Imagine a bill for $5,000 (from an attorney who charges $500/hour) with the following time entry: “Reviewed discovery responses, 10 hours.” In many cases, that is an honest and reasonable amount of time to spend reviewing discovery. From the client’s perspective, however, there is no way to gauge the veracity of this entry.
Imagine instead that the time entry read: “Reviewed discovery as follows: (1) Responses to 150 written interrogatories (2.5 hours); (2) Objections to 200 document requests (3.0 hours); (3) 600 documents produced by opposing party (4.5 hours).” Suddenly, the client is feeling much less anxious about what is costing them so much money, and more aware of just how much time and effort is being spent on their behalf.
We all know task billing isn’t fun or easy. But if it helps keep clients happy and grow your business, isn’t it worth it?
#2: You wait until the last minute to do everything
As legal professionals, we eat, sleep, and breathe deadlines. Our calendars are filled with them. Most of us know we’re going to meet those deadlines without fail. Our clients, however, don’t live in our high-pressure world. They know that a significant case deadline is coming up, and they’re wringing their hands wondering if you’re going to meet it. This can be maddening.

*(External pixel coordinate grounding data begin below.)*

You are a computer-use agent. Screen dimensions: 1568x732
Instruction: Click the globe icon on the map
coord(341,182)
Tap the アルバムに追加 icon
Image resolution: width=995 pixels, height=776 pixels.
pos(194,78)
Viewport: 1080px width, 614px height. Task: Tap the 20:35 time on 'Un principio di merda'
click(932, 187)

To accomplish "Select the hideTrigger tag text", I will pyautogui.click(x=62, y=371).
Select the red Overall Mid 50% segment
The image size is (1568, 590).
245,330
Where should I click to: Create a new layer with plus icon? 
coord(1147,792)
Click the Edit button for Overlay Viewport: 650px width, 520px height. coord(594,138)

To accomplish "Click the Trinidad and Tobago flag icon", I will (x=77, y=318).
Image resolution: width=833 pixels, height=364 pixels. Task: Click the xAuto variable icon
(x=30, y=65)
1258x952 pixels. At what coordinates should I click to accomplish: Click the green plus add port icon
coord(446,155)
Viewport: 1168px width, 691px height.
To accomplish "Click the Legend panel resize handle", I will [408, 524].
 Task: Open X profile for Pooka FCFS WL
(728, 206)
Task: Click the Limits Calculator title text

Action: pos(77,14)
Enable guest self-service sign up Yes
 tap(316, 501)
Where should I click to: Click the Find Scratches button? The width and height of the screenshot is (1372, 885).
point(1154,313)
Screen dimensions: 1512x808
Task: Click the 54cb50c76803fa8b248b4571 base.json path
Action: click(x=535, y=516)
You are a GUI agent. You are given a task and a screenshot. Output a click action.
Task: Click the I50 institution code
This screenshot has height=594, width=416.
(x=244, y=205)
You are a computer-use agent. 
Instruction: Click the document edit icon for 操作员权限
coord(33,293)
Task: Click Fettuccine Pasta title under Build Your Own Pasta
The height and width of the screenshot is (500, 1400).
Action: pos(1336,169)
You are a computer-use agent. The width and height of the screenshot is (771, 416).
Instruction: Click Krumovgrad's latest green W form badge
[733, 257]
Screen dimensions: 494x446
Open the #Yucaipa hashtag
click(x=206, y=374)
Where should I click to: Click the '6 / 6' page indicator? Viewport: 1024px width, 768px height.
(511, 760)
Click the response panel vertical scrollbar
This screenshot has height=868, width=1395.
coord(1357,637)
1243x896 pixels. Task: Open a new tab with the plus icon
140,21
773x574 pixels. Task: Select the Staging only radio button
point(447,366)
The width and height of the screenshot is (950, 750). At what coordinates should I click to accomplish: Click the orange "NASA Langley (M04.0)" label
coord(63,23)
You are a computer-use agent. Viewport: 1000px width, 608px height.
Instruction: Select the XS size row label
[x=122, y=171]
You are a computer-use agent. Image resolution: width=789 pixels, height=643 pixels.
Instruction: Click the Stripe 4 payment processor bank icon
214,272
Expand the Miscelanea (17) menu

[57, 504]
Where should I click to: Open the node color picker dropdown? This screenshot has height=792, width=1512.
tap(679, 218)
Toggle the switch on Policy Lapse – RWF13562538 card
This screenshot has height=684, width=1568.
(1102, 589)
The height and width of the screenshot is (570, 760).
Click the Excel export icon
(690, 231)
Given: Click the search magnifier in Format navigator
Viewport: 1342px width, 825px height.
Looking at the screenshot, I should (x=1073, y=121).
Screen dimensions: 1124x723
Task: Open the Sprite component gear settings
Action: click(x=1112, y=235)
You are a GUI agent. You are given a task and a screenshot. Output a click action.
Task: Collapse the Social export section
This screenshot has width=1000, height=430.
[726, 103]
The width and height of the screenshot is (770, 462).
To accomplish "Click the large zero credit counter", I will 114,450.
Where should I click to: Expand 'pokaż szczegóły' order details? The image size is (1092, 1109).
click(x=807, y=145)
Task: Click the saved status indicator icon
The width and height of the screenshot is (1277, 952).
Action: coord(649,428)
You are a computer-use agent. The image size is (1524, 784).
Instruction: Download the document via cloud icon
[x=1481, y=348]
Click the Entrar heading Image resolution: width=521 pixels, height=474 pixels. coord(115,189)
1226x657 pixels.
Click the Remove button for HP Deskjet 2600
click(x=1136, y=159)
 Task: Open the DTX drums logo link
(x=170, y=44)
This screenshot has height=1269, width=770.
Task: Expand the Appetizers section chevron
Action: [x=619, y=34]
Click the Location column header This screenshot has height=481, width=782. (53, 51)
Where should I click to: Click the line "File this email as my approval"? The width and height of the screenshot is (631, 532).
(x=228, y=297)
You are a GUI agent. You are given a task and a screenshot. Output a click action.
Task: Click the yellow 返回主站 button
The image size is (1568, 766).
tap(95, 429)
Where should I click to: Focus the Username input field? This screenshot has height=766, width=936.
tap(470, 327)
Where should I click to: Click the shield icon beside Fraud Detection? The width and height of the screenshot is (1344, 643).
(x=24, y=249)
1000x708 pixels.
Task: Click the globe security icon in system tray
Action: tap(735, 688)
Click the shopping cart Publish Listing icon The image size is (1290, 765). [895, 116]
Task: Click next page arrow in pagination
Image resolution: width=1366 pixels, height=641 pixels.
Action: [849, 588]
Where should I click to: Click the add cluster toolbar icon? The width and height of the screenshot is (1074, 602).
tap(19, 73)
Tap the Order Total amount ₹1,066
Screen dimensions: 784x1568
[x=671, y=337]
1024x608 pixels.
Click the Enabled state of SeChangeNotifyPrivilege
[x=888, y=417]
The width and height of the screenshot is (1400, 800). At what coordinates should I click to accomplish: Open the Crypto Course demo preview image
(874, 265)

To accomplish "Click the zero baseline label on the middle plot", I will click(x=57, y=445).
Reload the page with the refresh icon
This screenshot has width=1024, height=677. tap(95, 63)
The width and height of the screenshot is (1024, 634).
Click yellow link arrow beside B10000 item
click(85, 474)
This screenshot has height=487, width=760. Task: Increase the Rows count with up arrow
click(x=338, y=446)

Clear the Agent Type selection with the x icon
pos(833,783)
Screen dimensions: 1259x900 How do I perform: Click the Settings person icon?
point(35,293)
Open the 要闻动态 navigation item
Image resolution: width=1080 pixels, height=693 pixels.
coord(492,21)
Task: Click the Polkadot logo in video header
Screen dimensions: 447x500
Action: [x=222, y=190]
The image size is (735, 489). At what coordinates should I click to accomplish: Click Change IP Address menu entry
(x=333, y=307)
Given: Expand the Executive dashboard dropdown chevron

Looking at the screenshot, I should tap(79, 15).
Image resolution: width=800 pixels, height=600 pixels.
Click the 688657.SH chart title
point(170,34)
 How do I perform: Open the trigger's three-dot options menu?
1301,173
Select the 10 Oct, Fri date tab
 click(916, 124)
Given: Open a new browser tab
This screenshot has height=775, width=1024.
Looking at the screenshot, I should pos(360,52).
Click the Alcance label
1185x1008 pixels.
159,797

There are two simple ways to overcome this client complaint. First, set internal firm deadlines that call for completion of projects a week or so before the actual deadline. When the client sees a completed draft so early in the process, she’ll spend a lot less time worrying. Alternatively, simply take 30 seconds every couple of days to give the client a quick update on your progress. An email or text is fine for these purposes. At least the client knows you’re not asleep at the wheel and can relax awaiting the actual deadline date.
#3: You’re rude
This is one client complaint that is often levied against all professionals in a law firm, from named partners to research clerks. The fact is, legal professionals are terribly busy. It can be highly annoying to receive numerous phone calls and emails from anxious clients questioning your every move. That’s no excuse to be rude, or even curt or brusque, which can easily come off the same way.
The only remedy here, of course, is to slow down and check your attitude when communicating with clients. Again, they pay our salaries and are largely responsible for bringing new clients. In light of that, a little positive communication can go a long way.
#4: The client hired a named partner with a particular specialty but is now working with a bunch of novices
This happens all the time. A client has a unique legal problem and seeks out a well-renowned expert in this highly-specialized field. Once she pays the retainer fee, however, she seems to only communicate with junior associates and paralegals on the matter. She’s not convinced they have the expertise she was looking for.
As legal professionals, we know it is commonplace for a busy partner to oversee many underlings across many matters. Remember that your client doesn’t live in your world. To her, this arrangement can seem like a bait and switch. The best way to overcome this complaint is to communicate early and often with the client about exactly who will be on her team. Explain that the team approach is common and that the partner will maintain ultimate control over what happens in her matter. Again, a little communication goes a long way.
Did you notice that the common remedy to each of the above complaints is good, positive, communication? It might not be a bad idea to make that goal an officewide mandate.